• [Exercise description] Reproduce the passage of the article on Iceland's cancer-gene dilemma from "18th June 2018" up to and including "may soon face.", word for word.

• [Supplied passage]

This nation faces a DNA dilemma: Whether to notify people carrying cancer genes

18th June 2018

Sometime in the future, U.S. researchers will be able to press a button and reliably identify the thousands of people who carry cancer-causing genes, including those that trigger breast cancer.

In Iceland, that day is already here. With a relatively uniform population and extensive DNA databases, Iceland could easily pinpoint which of its people are predisposed to certain diseases, and notify them immediately. So far, the government has refused to do so. Why? Iceland confronts legal and ethical obstacles that have divided the nation and foreshadow what larger countries may soon face.

Since the late 1990s, tens of thousands of Icelanders have agreed to contribute their DNA to a public-private science projects aimed at delivering medical breakthroughs. But in contributing their DNA — and in many cases, their medical records — these people never explicitly consented to be notified of personal health risks that scientists might discover.

Icelandic regulators have determined that without that explicit consent, neither the government nor private industry can notify people of these risks.

• [Dataset section]

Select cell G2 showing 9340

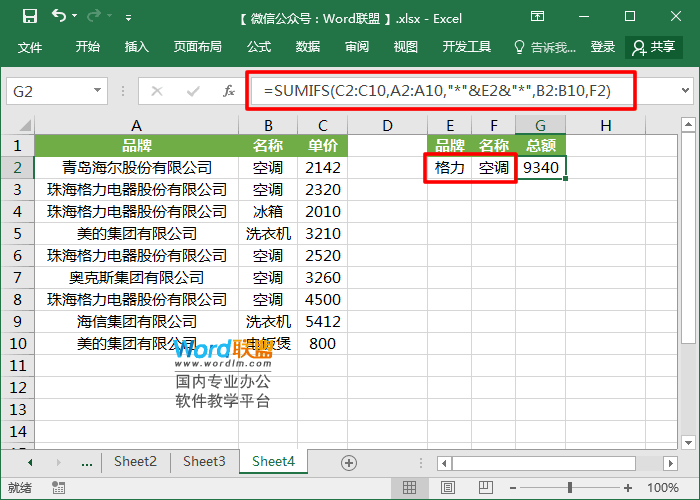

• [Result of the exercise]
18th June 2018

Sometime in the future, U.S. researchers will be able to press a button and reliably identify the thousands of people who carry cancer-causing genes, including those that trigger breast cancer.

In Iceland, that day is already here. With a relatively uniform population and extensive DNA databases, Iceland could easily pinpoint which of its people are predisposed to certain diseases, and notify them immediately. So far, the government has refused to do so. Why? Iceland confronts legal and ethical obstacles that have divided the nation and foreshadow what larger countries may soon face.